Helga Kahrau has never found such peace. Growing up with her mother Mathilde in Munich, Kahrau often wondered about her origins. "I was big, blond and Aryan,different from the southern Germans,and everyone asked me, 'Where did you come from?' " she says. "I couldn't answer them." Kahrau's mother concealed the truth, saying only that her soldier father had been killed during World War II. Her only birth record was a cryptic certificate from an "SS Mother Home" that contained her mother's name but not her father's. Her mother kept largely silent about her own role during the war. "Nobody talked about the Nazis back then," Helga says.
Then, one night in the mid-1970s, Helga happened to watch a German television documentary about the Lebensborn program and the SS-run home at Steinhöring. Suddenly, she says, "everything clicked." Still, she asked her mother nothing: "I was afraid. I didn't want a confrontation." But when Mathilde Kahrau died in 1993, Helga traveled to Pullach, near Munich, the onetime home of her foster parents and the current site of the postwar German intelligence headquarters. There she uncovered Nazi files that provided detailed information about her foster father and his crimes committed in the service of the "final solution." She spent hours in libraries, digging up the little scholarship that existed about the Lebensborn. The last pieces fell into place on her birthday in March 1994, when she received a phone call from a man who identified himself as her real father.
Kahrau was shocked. "I said, 'Why are you calling me after 53 years?' " In his 80s and stricken with cancer, he explained that his thoughts had returned to the daughter he had fathered during the war. They met the next day. "He was charming," she says. "It was love at first sight." He told Helga about the night of passion with her mother, about his military duty in occupied Paris,and his postwar real-estate career. "He had become a millionaire," Helga says. As her father's health worsened, she nursed him round the clock, expecting to receive some share of his estate. But after her father died in 1996, Kahrau received a letter from attorneys stating that he had left no will. As an illegitimate Lebensborn child, she would inherit nothing. "All I got were debts," she says.

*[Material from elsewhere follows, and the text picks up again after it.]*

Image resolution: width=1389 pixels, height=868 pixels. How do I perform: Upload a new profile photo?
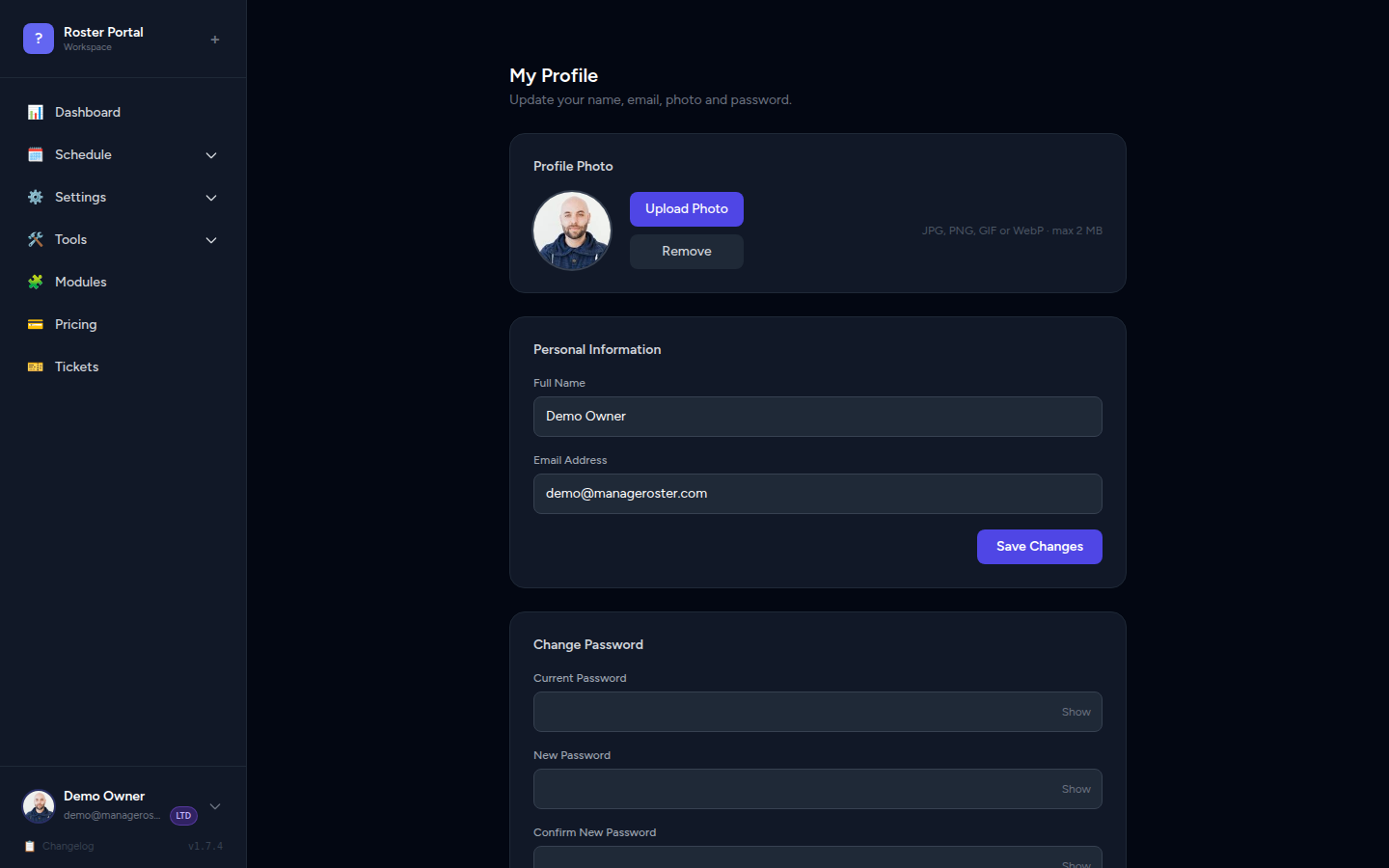[x=686, y=209]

In the four years since then, Kahrau has found some solace talking with a psychologist friend about her upbringing. She has visited her birthplace, the old Lebensborn home at Steinhöring, several times. But Kahrau hasn't yet come to terms with her identity. Unlike Norway, no support groups exist in Germany for Lebensborn children, nor has she found a willingness to confront the issue in German society. Kahrau still worries that people will assume she's a Nazi because "I grew up on the side of the murderers," she says. Meeting a NEWSWEEK correspondent at a hotel in downtown Munich, she was visibly nervous, tensing when the word "Lebensborn" was uttered too loudly and insisting on speaking about her life only in the privacy of a secluded booth. "Being a Lebensborn child is still a source of shame," she admits. That shame is the Nazis' bitter legacy to those who they once thought would inherit the earth.